Figure 5.. Proposed models for progenitor and terminally differentiated exhausted T cells.

(A, Left) T-bet^hi PD-1^int cells retain some proliferation potential as well as the ability to produce cytokines. (A, Right) Eomes^hi PD-1^hi cells have lower proliferation potential as well as lower cytokine production. T-bet^hi PD-1^int cells can give rise to the Eomes^hi PD-1^hi population upon persistent Ag exposure, thus, are suggested to be “progenitor” and “terminally differentiated” cells, respectively [36, 37]. (B) Progenitor cells have a distinct phenotype characterized by TCF-1^hi PD-1^hi Eomes⁺ T-bet^lo, and that population can give rise to TCF-1^lo PD-1^int T-bet^hi [75]. (C) Cells expressing the surface markers CXCR5 and PD-1, as well as transcription factors TCF-1, Bcl6, and Eomes, have a greater proliferation potential and act as progenitors, giving rise to more terminally differentiated, exhausted T cells, which show a reduction in CXCR5 and TCF-1 and an increase in Blimp-1 and TIM-3 expression [78, 79].

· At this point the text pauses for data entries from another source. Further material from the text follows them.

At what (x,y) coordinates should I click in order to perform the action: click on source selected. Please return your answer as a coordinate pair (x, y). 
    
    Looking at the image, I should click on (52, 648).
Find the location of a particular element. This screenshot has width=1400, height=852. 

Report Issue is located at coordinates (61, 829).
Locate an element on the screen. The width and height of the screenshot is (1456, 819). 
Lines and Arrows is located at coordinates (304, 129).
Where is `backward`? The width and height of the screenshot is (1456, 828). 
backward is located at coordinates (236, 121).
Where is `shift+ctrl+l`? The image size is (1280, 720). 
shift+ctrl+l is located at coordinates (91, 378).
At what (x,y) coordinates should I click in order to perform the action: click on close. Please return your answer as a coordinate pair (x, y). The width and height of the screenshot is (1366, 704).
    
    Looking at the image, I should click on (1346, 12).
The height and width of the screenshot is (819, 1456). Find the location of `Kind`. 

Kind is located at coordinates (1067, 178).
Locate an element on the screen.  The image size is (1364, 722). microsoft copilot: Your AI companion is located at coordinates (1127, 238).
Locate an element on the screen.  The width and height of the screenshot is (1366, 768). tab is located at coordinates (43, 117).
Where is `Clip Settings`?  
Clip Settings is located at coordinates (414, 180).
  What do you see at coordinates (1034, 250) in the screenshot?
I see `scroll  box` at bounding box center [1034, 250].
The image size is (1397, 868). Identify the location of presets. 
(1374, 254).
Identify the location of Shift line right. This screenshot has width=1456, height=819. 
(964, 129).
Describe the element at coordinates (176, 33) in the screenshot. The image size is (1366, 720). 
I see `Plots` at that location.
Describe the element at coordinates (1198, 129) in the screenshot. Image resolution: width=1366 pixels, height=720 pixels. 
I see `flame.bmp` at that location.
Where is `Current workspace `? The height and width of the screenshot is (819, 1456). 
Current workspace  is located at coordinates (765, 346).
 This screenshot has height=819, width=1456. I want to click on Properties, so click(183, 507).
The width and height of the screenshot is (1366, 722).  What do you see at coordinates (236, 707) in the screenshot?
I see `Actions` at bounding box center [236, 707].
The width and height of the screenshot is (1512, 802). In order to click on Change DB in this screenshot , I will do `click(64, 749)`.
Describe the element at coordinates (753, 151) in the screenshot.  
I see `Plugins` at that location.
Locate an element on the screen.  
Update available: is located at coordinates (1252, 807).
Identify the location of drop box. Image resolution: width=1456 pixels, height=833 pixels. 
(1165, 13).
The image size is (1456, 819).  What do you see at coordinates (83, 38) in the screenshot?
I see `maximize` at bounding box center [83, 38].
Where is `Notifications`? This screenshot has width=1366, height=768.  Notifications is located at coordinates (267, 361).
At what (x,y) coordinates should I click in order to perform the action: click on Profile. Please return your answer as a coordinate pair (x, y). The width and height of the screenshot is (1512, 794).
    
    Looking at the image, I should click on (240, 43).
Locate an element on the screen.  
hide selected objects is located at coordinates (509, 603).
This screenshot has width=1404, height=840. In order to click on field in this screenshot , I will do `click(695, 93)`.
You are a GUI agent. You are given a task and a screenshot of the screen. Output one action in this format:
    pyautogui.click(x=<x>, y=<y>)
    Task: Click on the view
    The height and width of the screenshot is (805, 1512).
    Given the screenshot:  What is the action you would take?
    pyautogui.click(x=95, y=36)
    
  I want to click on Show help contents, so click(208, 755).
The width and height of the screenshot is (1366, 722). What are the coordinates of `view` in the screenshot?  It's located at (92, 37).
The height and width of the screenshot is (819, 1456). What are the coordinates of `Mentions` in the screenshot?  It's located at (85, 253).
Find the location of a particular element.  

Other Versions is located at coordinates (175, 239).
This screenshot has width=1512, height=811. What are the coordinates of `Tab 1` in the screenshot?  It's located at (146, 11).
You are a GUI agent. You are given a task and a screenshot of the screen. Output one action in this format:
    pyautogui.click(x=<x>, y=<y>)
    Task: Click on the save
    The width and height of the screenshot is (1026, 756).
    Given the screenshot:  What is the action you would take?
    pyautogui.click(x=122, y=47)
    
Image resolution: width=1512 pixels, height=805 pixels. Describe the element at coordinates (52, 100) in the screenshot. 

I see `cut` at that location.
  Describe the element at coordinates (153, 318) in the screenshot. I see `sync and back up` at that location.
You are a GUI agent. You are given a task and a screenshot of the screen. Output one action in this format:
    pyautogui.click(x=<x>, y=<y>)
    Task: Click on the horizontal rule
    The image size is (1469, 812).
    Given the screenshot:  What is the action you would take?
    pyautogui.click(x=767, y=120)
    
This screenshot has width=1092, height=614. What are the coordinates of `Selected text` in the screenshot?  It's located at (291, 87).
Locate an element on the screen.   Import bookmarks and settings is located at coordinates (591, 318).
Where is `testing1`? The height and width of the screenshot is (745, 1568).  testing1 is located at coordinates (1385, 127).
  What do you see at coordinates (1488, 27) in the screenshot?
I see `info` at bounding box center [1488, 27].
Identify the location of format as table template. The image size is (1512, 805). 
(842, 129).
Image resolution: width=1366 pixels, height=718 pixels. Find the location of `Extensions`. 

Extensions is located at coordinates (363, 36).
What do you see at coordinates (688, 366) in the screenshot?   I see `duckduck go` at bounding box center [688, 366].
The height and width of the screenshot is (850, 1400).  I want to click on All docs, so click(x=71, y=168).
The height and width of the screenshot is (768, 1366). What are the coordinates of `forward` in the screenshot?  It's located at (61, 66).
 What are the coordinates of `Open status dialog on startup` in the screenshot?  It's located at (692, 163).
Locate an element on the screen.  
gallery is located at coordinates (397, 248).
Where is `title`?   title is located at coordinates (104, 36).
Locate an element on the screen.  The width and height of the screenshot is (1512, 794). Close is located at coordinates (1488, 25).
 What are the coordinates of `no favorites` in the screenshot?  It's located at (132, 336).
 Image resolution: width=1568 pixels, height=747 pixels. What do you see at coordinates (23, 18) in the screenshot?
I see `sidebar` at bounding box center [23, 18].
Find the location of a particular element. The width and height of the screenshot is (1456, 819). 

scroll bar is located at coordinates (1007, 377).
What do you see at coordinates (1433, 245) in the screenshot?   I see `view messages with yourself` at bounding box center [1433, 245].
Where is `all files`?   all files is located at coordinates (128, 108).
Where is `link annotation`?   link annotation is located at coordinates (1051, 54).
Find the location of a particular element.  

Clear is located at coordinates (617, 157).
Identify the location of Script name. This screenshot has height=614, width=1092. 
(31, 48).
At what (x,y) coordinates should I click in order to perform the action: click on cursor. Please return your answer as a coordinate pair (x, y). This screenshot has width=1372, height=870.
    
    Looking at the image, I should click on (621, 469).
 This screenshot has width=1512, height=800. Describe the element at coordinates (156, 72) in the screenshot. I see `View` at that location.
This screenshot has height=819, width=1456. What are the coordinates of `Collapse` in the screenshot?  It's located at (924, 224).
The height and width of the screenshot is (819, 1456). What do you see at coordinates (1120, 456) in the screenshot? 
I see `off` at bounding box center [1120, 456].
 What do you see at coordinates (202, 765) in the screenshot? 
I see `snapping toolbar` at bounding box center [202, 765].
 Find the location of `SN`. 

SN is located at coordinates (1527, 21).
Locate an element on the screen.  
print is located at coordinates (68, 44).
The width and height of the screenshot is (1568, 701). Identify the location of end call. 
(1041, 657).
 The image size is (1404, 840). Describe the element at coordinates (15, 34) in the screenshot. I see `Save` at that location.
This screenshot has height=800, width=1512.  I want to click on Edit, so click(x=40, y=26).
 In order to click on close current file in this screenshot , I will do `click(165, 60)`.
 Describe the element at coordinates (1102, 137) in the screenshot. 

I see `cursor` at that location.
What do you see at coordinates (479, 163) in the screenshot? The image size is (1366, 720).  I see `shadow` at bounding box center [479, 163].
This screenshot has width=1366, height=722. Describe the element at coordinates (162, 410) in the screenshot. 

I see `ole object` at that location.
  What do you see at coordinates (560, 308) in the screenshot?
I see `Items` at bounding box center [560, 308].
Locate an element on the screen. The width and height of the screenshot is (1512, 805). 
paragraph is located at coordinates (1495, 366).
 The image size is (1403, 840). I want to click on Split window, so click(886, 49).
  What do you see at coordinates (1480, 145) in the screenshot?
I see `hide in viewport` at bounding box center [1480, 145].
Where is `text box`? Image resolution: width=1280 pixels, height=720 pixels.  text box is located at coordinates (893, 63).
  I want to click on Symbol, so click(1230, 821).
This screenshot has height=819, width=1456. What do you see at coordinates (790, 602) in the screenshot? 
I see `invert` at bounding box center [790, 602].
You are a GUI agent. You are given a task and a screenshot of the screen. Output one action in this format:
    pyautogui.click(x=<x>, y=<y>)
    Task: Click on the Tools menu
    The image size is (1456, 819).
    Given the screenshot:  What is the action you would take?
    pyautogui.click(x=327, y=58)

Figure 6.. Anti–PD-1/PD-L1 blockade affects a distinct population of exhausted cells.

Anti–PD-1 or anti–PD-L1 therapies have been recently shown to affect “progenitor” cells (see Fig. 5) and/or cells that have been exposed to Ags for shorter periods [24] and result in only a few chromatin-accessibility changes [27, 39]. Cells able to be reverted temporarily from the exhaustion phenotype are depicted in the left panel, whereas “terminally differentiated” cells that are unable to be rescued from checkpoint blockade are depicted in the right panel.